The key constraint is that superseded facts are never included. This is what prevents “resurrection” failures where dead facts reappear in responses.

Full Specification

function build_query_context(query: string, budget: int) -> string {
    context_parts = []
    remaining_budget = budget

    // Step 1: Always include identity (minimal tokens)
    identity_section = format_identity(IDENTITY)
    context_parts.append(identity_section)
    remaining_budget -= token_count(identity_section)

    // Step 2: Include current environment
    env_section = format_environment(ENVIRONMENT)
    context_parts.append(env_section)
    remaining_budget -= token_count(env_section)

    // Step 3: Include relevant valid facts
    valid_facts = read_valid_facts()
    relevant_facts = rank_by_relevance(valid_facts, query)

    facts_section = ""
    for fact in relevant_facts {
        fact_text = format_fact(fact)
        if token_count(facts_section + fact_text) <= remaining_budget * 0.7 {
            facts_section += fact_text
        } else {
            break
        }
    }
    context_parts.append(facts_section)
    remaining_budget -= token_count(facts_section)

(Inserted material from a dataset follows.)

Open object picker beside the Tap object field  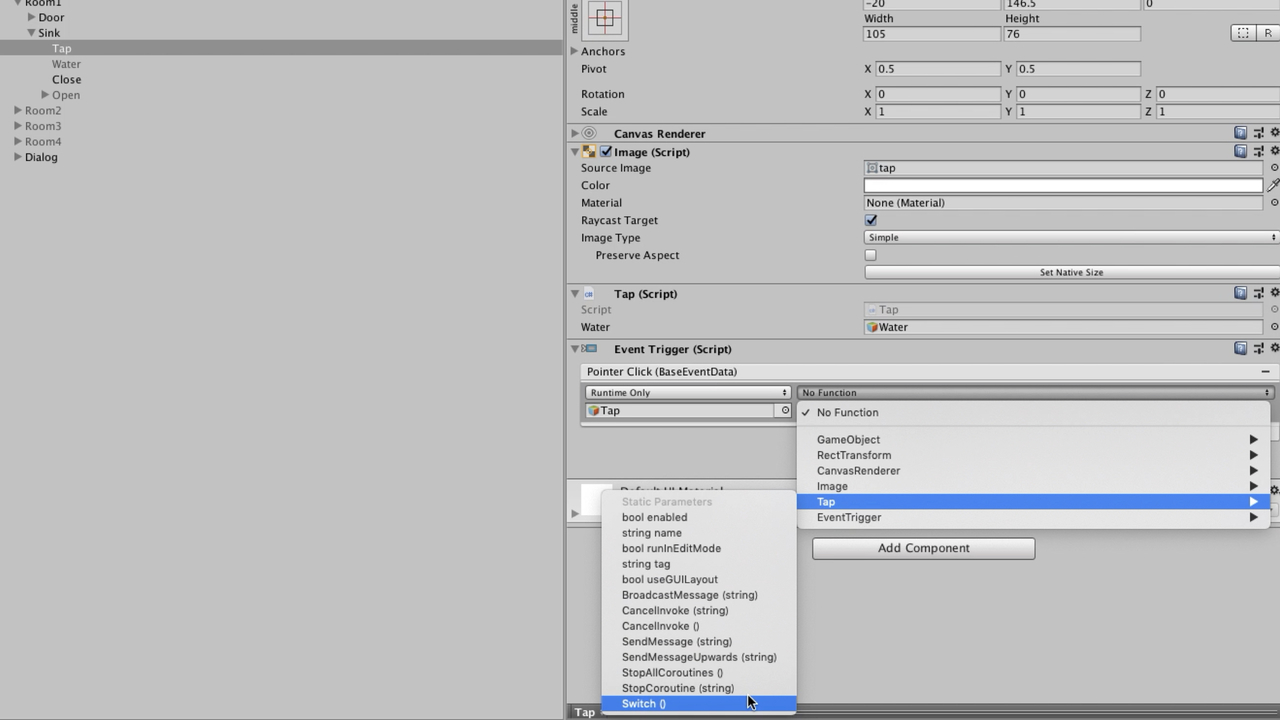785,410
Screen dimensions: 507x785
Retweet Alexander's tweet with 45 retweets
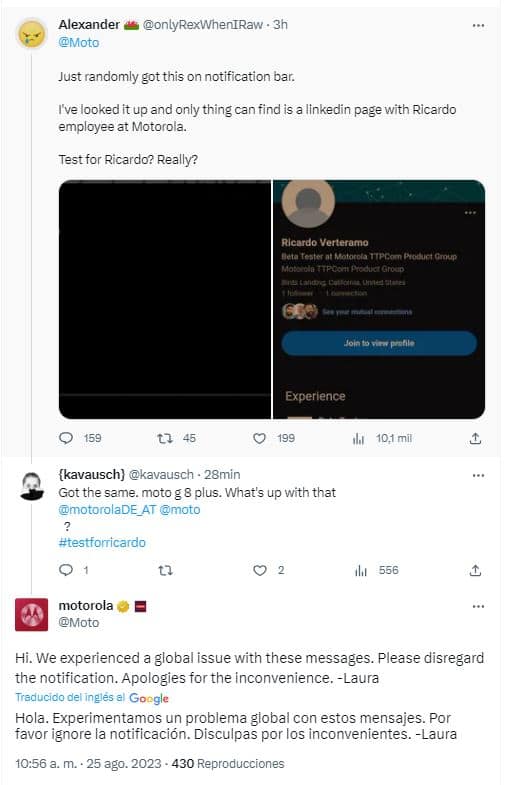coord(165,439)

    // Step 4: Include relevant working set
    working_items = filter(WORKING_SET, item => is_relevant(item, query))
    working_section = format_working_set(working_items)
    if token_count(working_section) <= remaining_budget {
        context_parts.append(working_section)
    }

    return join(context_parts, "\n\n")
}

Implementation Note: The StateBench reference baseline implements steps 1-3 (identity, environment, valid-only filtering) but omits steps 4-5 (relevance ranking, token budgeting). Facts are sorted by timestamp rather than query relevance, and all valid facts are included regardless of token count. These simplifications isolate the effect of supersession tracking from retrieval optimizations, providing a cleaner ablation. Production systems operating under real token constraints would need to implement the full algorithm.

The SFRR-Accuracy Tradeoff

Empirical evaluation reveals a fundamental tension: approaches that provide more context achieve higher decision accuracy but also higher resurrection rates (SFRR). Approaches that provide less context have lower resurrection rates but miss relevant information.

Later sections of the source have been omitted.